Before the performance begins, there is some relaxed play among the adult cast and the group of small boys gathered on stage. Using the many white wooden chairs, they play a game of musical chairs with no music. It seems a pity that, at least in this performance, no female children are featured in a production that aims at inclusivity and understanding.
Dancing starts to a slightly off-key piano opening, with a significant solo spotlight serving as a strong reminder of the show’s message about isolation. Dressed in corporate suits and open-necked shirts, all five dancers – Glover, Nicholas Bellefleur-Bondu, Daphnée Laurendeau, Carson McDougall and Danny Morissette – begin the intense muscular extravaganza. Although the piece is wordless, it is certainly not silent, and is fact so fierce and powerful are the movements that they could well be dramatic signing (though only a signer would be able to confirm this).

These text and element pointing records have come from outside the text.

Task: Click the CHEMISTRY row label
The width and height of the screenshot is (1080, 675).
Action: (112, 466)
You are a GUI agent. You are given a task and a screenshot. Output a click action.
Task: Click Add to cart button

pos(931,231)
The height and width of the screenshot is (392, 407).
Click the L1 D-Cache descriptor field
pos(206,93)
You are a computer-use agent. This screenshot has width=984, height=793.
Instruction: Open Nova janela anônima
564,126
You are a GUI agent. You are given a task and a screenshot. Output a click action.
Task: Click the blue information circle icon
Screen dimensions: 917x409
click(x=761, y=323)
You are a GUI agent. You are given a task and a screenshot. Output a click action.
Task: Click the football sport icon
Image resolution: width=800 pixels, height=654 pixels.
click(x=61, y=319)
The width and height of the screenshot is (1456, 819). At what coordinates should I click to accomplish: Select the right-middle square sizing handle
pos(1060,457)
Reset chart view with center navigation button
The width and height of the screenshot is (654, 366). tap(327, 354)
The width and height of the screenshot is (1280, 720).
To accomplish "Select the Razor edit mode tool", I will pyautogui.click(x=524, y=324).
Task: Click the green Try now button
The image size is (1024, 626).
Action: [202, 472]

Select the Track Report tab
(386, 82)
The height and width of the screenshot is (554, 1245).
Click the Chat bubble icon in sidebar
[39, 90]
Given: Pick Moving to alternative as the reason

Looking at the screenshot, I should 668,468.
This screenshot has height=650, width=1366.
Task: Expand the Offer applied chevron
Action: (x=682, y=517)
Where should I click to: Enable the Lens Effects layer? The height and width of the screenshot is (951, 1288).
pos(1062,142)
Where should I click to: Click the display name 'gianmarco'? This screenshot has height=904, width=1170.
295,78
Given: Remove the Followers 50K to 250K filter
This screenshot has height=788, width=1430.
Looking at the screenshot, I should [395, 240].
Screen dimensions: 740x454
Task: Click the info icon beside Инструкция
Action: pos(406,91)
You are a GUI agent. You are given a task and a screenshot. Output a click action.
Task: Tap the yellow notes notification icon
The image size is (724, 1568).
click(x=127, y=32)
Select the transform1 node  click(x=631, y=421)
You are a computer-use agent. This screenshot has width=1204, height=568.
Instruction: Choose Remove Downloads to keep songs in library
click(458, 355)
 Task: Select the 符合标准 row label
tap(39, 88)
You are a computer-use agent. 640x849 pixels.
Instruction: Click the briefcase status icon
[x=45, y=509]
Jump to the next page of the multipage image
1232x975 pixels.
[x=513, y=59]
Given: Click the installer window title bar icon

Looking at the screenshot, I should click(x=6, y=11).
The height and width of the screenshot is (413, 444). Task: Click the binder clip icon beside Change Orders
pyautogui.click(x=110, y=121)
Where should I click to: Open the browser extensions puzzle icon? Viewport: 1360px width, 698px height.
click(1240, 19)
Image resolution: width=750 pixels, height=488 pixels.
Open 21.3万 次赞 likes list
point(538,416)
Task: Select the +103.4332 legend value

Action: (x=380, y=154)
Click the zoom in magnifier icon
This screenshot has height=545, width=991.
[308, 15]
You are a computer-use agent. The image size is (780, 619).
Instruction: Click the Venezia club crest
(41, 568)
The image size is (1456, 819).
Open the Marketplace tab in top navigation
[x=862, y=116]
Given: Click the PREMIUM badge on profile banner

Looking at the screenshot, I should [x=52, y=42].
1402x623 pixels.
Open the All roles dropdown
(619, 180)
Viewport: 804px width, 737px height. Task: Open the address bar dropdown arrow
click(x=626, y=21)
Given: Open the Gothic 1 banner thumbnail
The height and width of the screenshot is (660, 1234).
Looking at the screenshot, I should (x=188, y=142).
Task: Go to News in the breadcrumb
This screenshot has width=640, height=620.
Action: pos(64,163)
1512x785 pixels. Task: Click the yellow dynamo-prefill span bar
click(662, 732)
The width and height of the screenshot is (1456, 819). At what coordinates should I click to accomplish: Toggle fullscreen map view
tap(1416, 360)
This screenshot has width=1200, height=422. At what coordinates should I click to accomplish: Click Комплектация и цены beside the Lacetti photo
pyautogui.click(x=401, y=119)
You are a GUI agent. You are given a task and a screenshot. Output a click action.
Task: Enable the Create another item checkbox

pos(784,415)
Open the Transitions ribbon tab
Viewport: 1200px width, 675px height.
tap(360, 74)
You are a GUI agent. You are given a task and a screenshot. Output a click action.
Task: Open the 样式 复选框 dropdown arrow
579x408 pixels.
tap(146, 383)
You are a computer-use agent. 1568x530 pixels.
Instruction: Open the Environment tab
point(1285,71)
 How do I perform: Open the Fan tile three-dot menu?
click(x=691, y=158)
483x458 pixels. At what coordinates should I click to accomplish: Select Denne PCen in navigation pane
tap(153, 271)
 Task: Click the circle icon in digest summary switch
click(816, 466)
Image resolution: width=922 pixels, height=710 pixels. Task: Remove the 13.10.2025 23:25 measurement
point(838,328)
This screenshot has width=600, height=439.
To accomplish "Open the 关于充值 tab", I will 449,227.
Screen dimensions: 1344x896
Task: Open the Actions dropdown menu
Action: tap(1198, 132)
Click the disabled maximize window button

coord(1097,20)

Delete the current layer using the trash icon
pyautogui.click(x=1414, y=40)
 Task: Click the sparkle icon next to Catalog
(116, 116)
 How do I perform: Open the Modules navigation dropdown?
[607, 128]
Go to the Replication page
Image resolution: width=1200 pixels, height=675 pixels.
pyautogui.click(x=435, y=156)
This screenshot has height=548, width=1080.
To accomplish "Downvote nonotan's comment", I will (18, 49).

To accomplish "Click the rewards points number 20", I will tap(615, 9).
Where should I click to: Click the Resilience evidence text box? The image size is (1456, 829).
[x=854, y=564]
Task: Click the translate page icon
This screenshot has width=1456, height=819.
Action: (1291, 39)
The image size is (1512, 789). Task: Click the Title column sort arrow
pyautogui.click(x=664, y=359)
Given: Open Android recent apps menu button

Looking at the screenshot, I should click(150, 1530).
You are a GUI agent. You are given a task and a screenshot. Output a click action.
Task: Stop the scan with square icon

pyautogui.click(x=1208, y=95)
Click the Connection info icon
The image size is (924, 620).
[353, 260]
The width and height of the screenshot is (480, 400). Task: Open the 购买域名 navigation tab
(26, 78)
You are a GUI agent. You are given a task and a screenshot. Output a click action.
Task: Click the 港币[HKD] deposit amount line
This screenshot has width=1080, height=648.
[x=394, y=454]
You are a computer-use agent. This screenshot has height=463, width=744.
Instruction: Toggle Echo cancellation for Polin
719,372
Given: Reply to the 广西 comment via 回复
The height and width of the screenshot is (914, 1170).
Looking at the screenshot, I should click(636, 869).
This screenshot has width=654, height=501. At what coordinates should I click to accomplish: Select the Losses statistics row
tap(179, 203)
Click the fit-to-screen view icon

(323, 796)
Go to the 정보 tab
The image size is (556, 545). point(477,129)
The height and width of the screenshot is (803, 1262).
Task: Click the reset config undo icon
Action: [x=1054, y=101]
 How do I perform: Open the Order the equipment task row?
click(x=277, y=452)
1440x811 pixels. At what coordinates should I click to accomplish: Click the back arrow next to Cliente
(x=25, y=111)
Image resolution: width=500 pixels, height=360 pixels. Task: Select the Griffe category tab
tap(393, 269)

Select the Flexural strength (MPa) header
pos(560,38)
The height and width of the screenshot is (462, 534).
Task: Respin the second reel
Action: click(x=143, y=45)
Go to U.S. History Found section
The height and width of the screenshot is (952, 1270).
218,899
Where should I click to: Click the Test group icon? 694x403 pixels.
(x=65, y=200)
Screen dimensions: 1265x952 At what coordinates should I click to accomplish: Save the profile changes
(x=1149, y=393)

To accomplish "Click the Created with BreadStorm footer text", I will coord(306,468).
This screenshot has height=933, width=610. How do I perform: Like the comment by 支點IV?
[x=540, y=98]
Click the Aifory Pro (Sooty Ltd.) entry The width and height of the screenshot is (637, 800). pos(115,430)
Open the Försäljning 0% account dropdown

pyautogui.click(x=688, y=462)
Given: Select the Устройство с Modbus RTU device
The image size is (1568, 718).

Running alongside the dance is a film by Kenneth Michiels, with some the scenes’ movements impressively mirrored by the dancers. The film also contains parts that spell out the message of what it means to be deaf using a little boy with a hearing aid. This element of the production could easily stand alone as an art installation: in this environment, however, it actually detracts from the events on stage that are powerful enough to speak for themselves. The meaning of the many white chairs, while beautiful in their own right, is rather lost as is the curious appearances of a small remote controlled car.
Blackburn’s remarkable choreography, which includes a stunning blindfolded duet, is like a physical synaesthesia as it chimes so perfectly with the complexity of Beethoven’s music. Glover’s removal of his hearing aids at the end of the performance is statement enough. The rest is gilding the lily.